Eventually the librarian was able to look it up and put it on hold for me, not without remarking on the irony of the situation.
I don't usually go to the library to look for books. Instead, I look for what I want online and go just to pick it up. But I was there with my daughter and decided to take a look-see.
I first read "Better Off" a few months ago. My wife had checked it out accidentally, thinking it was something else. Then she gave it to me to read.
The main idea behind the book is that technology places a barrier between a person and the outcome of his effort. When that barrier is removed, the person finds meaning and even euphoria in his labor. A minor point is that any time that's saved by using labor-saving devices is either wasted or is spent in maintaining (or paying for) the technology that saved you the time.

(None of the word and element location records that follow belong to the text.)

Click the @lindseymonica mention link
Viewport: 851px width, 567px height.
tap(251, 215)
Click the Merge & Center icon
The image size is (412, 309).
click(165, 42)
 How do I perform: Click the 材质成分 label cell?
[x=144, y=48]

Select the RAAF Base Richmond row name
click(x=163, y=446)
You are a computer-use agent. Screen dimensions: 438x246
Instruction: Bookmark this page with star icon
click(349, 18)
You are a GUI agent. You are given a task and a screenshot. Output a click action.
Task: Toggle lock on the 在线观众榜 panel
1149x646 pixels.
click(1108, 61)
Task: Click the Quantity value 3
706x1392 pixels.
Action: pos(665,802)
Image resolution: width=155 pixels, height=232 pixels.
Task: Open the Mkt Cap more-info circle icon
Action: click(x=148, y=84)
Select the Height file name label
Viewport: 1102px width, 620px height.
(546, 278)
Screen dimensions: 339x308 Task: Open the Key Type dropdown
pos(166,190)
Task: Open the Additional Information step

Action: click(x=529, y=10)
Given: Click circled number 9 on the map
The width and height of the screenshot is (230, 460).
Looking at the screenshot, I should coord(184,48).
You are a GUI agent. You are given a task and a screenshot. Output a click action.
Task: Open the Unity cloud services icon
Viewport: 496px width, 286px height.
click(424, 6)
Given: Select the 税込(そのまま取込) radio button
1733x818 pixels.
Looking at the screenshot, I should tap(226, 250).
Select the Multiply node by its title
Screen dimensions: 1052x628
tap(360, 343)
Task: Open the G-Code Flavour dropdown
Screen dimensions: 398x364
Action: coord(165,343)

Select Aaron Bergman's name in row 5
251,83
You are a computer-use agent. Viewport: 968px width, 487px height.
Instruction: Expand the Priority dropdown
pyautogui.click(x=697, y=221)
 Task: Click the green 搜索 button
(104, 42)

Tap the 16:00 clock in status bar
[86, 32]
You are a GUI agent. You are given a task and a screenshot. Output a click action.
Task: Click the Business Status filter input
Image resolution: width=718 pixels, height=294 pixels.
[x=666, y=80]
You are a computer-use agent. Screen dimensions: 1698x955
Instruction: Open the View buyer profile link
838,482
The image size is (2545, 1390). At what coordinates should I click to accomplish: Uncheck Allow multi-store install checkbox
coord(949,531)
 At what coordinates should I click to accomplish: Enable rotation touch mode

After absorbing numerous books that poke fun at technology, I enjoyed reading one that when so far as to do something about it. The author turns his back on it and lives for eighteen months in an "Amish-like" community. (I sometimes wonder if he thought about subtitling it "Flipping the Bird on Technology.") The fact that he wrote about his experience made me want to write about my experiences with technology. So reading the book partly inspired me to create this blog.
But this book left me puzzled, so I decided to re-read it. I hardly ever re-read a book after only a few months. But I can't help thinking that the author was suffering from burn-out from his graduate studies and thesis work. As well, just before completing his program, he was involved in an accident that was severe enough to leave him temporarily debilitated. This, too, I believe explains his romance with (and eventual marriage to) his live-in caretaker.
The other reason I wanted to re-read it because I came across a study[1] recently that seemed to suggest that such conditions as ADHD and autism were non-existent among the "native" Amish. But the only commentary on youth is that their courtship is scripted and predictable. And with the exception of one child who was born with a genetic disease, there seems to be no need for medical care.
He seems to suggest that people would be better off with the lifestyle he chose. But the people he lived with relied on products that were made with the help of modern technology. Such products include the metal in their gardening tools, for example. Watch steel-workers and miners leave for the farm and wave goodbye to your ability to work the soil.
So he flips the technology switch off, but keeps it within reach for when it's needed.
[1] The Age of Autism: The Amish anomaly, by Dan Olmsted.
1 comment:
Interesting on the Amish bit. Their gene pools are probably closed, so if the autism gene wasn't there or was "weeded" out early on, that might explain it. Also, with the new theory that pollution causes or triggers autism, the Amish would get a whole lot less of that than the rest of us.